Israel Suero

Personal information
- Full name: Israel Suero Fernández
- Date of birth: 12 April 1994 (age 32)
- Place of birth: Madrid, Spain
- Height: 1.72 m (5 ft 8 in)
- Position: Midfielder

Team information
- Current team: Castellón
- Number: 10

Youth career
- 2001–2008: Real Madrid
- 2008–2010: Atlético Madrid
- 2010–2012: Rayo Majadahonda

Senior career*
- Years: Team / Apps / (Gls)
- 2012–2014: Rayo Majadahonda / 35 / (6)
- 2014–2016: Rayo Vallecano B / 45 / (5)
- 2017: CSC 03 Kassel [de] / 12 / (8)
- 2017–2018: Eintracht Stadtallendorf / 35 / (6)
- 2018–2023: SV Elversberg / 126 / (54)
- 2023–: Castellón / 98 / (20)

= Israel Suero =

Spanish footballer (born 1994)

Israel Suero Fernández (born 12 April 1994) is a Spanish footballer who plays as a midfielder for CD Castellón.

==Career==
Born in Madrid, Suero joined Real Madrid's La Fábrica at the age of eight. He left the club at the age of fourteen, and subsequently represented Atlético Madrid and CF Rayo Majadahonda as a youth.

In July 2014, after spending two seasons with the first team of the Majariegos in Tercera División, Suero moved to Rayo Vallecano and was assigned to the reserves also in the fourth division. He featured for the first team in a pre-season match against UD Las Palmas in August 2015, but returned to the B's before leaving in July 2016.

In March 2017, Suero moved abroad and joined German Verbandsliga Hessen-Süd side CSC 03 Kassel; he was already living in the country, but did not have a club. On 2 July, he was announced at TSV Eintracht Stadtallendorf of the Regionalliga Südwest.

On 26 June 2018, Suero signed for SV Elversberg. He renewed his link on 2 July 2021, and helped the club in their promotion to 3. Liga at the end of the season.

Suero made his professional debut on 13 August 2022, coming on as a second-half substitute for Jannik Rochelt in a 5–0 home routing of FSV Zwickau.

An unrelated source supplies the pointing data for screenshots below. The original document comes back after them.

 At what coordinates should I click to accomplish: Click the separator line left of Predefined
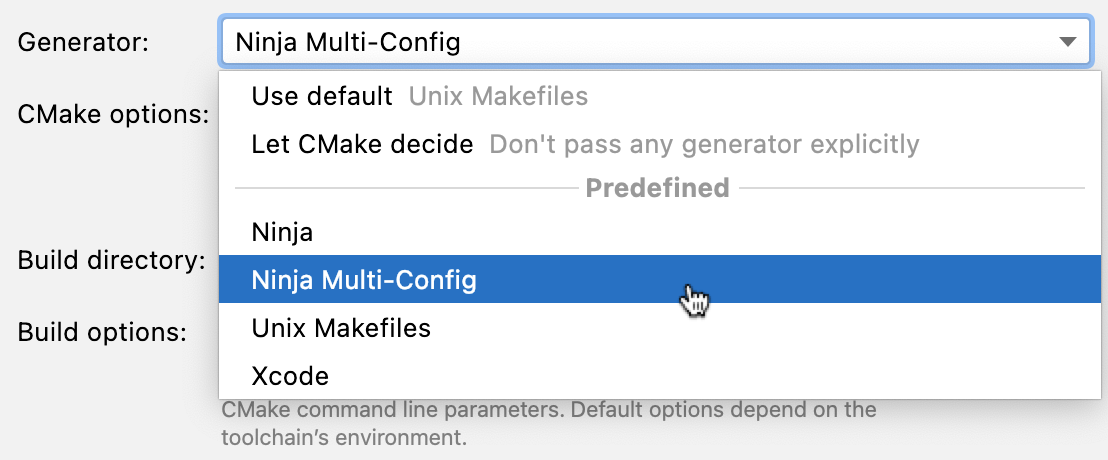pyautogui.click(x=400, y=188)
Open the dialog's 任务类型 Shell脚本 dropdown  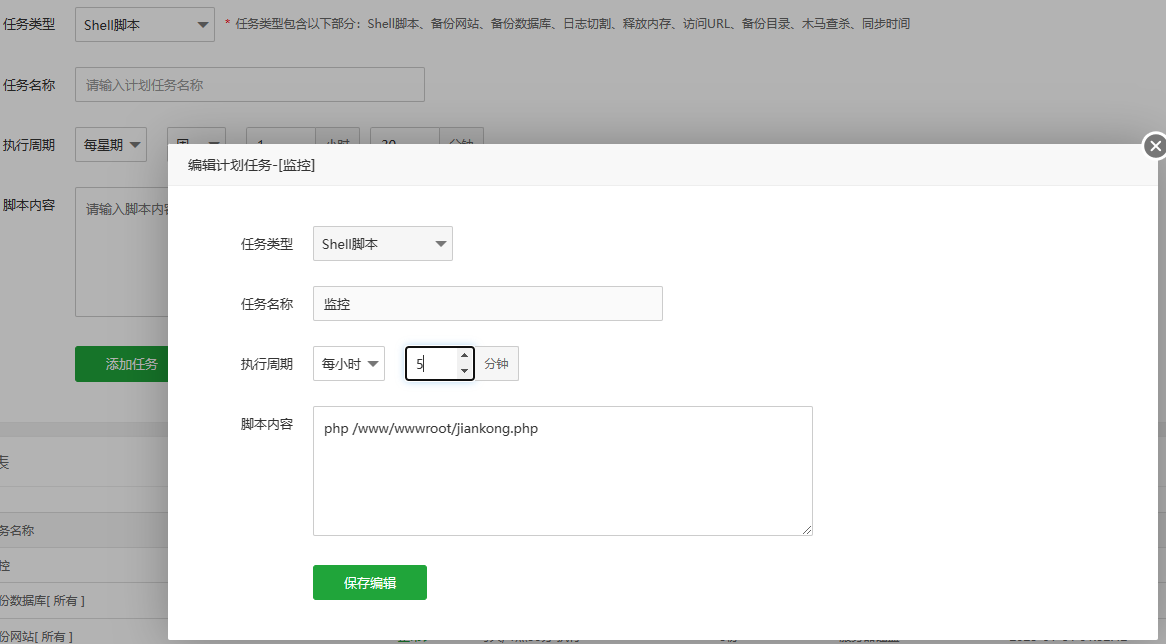[382, 244]
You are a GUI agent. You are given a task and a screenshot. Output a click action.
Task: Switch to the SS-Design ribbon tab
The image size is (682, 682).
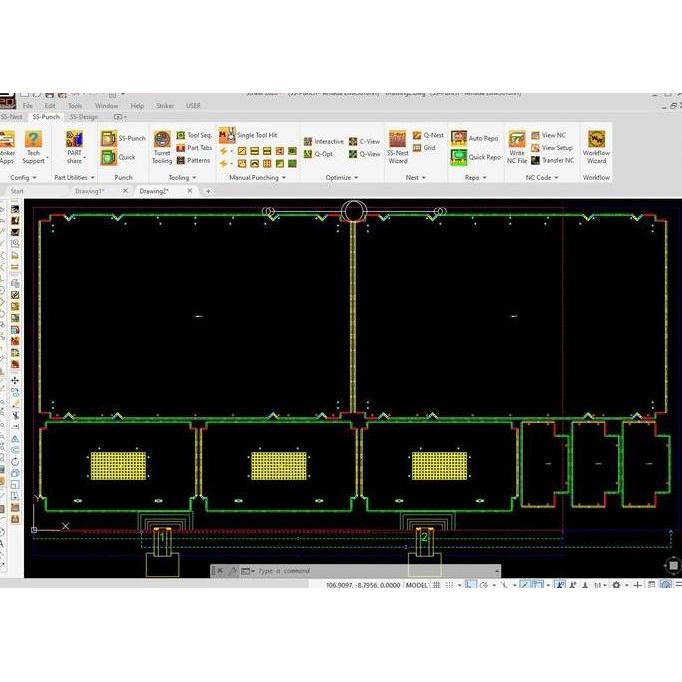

He scored his first goal on 8 October, netting his side's third in a 3–0 home win over MSV Duisburg.

On 31 January 2023, Suero returned to his home country and signed for Primera Federación side CD Castellón. A backup option under Albert Rudé, he started the 2023–24 season as a starter under Dick Schreuder.

After struggling with injuries, Suero scored six times in 21 appearances overall as the club achieved promotion to Segunda División, and had his contract automatically renewed for a further year on 1 July 2024.